Mutterschafts- Versicherung: Lösungen auf kantonaler Ebene
Ein Jahr nach dem Nein zur Mutterschafts- Versicherung wollen verschiedene westschweizer Kantone eine kantonale Versicherung einführen. In Genf und im Wallis sind die Pläne am konkretesten. Auf Bundesebene gibt es vier Vorschläge.
Fortschrittlicher Kanton Genf
Die erste Genfer Gesetzesvorlage, die von Frauen des linken Spektrums ausgearbeitet worden ist, sieht für leibliche Mütter einen Urlaub von 16 Wochen und für Adoptiveltern eine zweimonatige Arbeitspause vor. In dieser Zeit hätten die Frauen Anspruch auf 80 Prozent ihres Lohnes. Die Versicherung soll zu gleichen Teilen von Arbeitgebern und Arbeitnehmern mit 0,2 Lohnprozenten finanziert werden.
Die Bürgerlichen erachten 14 Wochen Urlaub für Mütter und sieben Wochen für Adoptiveltern als genügend. Das Geld soll aus den kantonalen Familienzulagen-Kassen kommen. Im Herbst werden Parlament und Regierung über die beiden Vorlagen entscheiden. Bei einer Einigung dürfte die Genfer Mutterschafts- Versicherung bereits 2001 in Kraft treten.
Kleine Sensation
Auch der Kanton Wallis bereitet ein neues Gesetz vor. Überraschend ist im Februar vom Grossen Rat eine entsprechende SP- Motion angenommen worden – das Wallis hatte am 13. Juni 1999 als einziger Westschweizer Kanton gegen die eidgenössische Vorlage gestimmt.

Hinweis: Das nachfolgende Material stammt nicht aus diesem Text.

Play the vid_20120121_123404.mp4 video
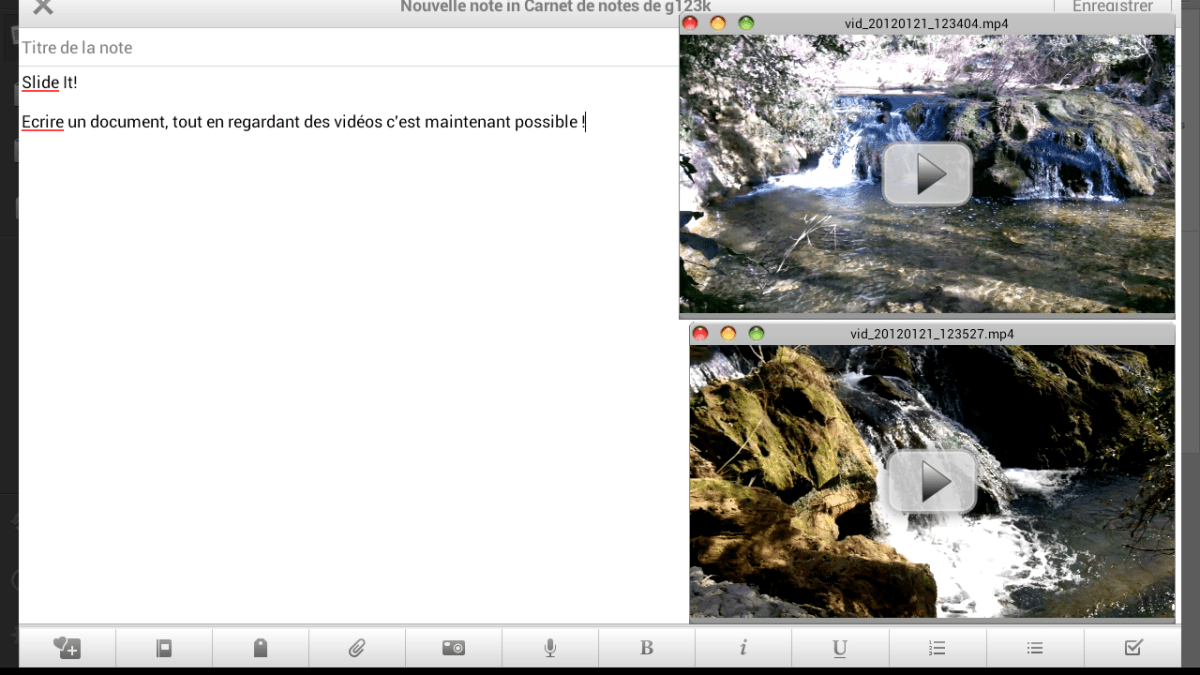1200x675 pixels. [x=927, y=175]
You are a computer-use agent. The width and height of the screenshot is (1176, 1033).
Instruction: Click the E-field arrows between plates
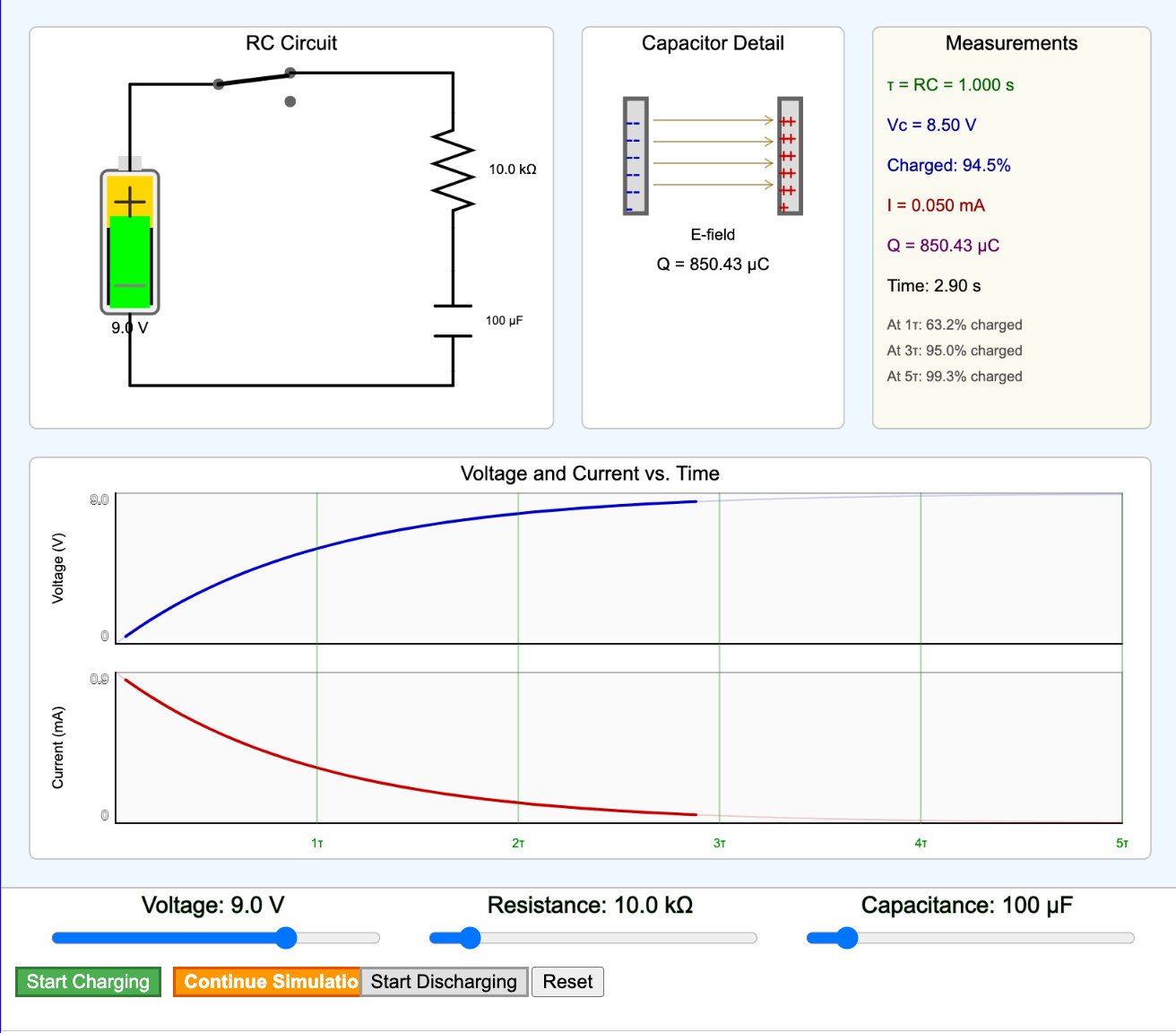tap(713, 152)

Die Motion, die über Steuergelder finanziert werden soll, verlangt eine 14-wöchige Lohnfortzahlung für erwerbstätige Mütter. Allerdings stehen im Wallis noch zwei andere Projekte an, welche die Mutterschafts- Versicherung konkurrenzieren.
Im Rahmen einer Steuerrevision ist vorgesehen, den Abzug pro Kind von 3’100 auf 5’000 Franken zu erhöhen. Ein anderer Plan möchte die Familienzulagen – die bereits jetzt zu den höchsten des Landes gehören – von 210 auf 290 Franken pro Kind erhöhen.
Im März dieses Jahres hat das Walliser Parlament in erster Lesung der Steuerrevision bereits zugestimmt. Passiert es vor der Sommerpause auch die zweite Lesung, würden die Chancen sowohl für die Mutterschafts- Versicherung als auch für die Kinderzulagen sinken, vermuten politische Beobachter.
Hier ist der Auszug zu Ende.